Greg turned down the settlement and chose to pursue his abuser in court. Father Adamson escaped criminal accountability for his actions, which included his self-admitted abuse of boys from 1961 to 1984. The only thing that prompted his removal from the priesthood were the  lawsuits coming out of Anderson’s office. It was a good start, Anderson said, but still not enough justice for the victims.

Since then there have been hundreds of depositions — priests, bishops, archbishops, cardinals — and at least a few of Adamson himself.

If you’re interested in seeing the face of a man who used his position of authority as leverage over the most vulnerable among us, there is Adamson, wearing a sweater vest and drinking a Diet Coke as Anderson forces him to admit he used vibrators on young boys.

There Adamson is admitting he sometimes ejaculated on them, saying how it began with masturbation and became oral sex.

There Adamson is refusing to say how many victims there were during his three decades as a clerical-collar criminal.

If that seems like too much, like a lawyer taking a victory lap after defeating an already defeated old man, know that Adamson doesn’t think he should have ever served jail time for raping children.

After that there were more priests, too many to name. But the biggest was Father James Porter, who, unlike Adamson, provided an estimate of the children he molested. Over the span of a 30-year career, Porter admitted to abusing more than 100 boys. With the Porter and Adamson cases, Anderson was able to prove that the actions of the church were a “nuisance,” a legal distinction that allowed the attorney to question priests in depositions over the years. It still wasn’t enough.

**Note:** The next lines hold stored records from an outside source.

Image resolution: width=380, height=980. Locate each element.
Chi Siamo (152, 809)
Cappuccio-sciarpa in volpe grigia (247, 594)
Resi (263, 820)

With the statute of limitations for sex crimes preventing new legal cases from being brought forth, Anderson and others sought to convince  legislators to change the law. In 2013, they succeeded with the passage of the Minnesota Child Victims Act, which lifted the statute of limitations allowing for new civil cases to be filed. Thanks to that breakthrough, and the previous decades of lawsuits that preceded it, the Archdiocese of St. Paul and Minneapolis declared bankruptcy earlier this year, freezing a few civil cases on its docket. Then last week, the Ramsey County Attorney’s Office in Minneapolis announced criminal charges against the archdiocese, specifically that its leaders failed to protect the children under their care.

That’s still not enough for Anderson.

“Heat and light. And public shame and the crucible of the courtroom. That’s what it’ll take.”

If you’re looking for a powerful tale of redemption, of victim becoming survivor, you’ll have to look up Anderson’s clients. For the lawyer there is no compelling personal history to speak of. One day, a man walked into Anderson’s office and said he’d been wronged. It turns out the man was right, and there many more just like him. Everything that has occurred since then is simply a matter of work. Anderson just happens to believe that what he does is a higher calling.

“We’re on the side of light and they’re not.”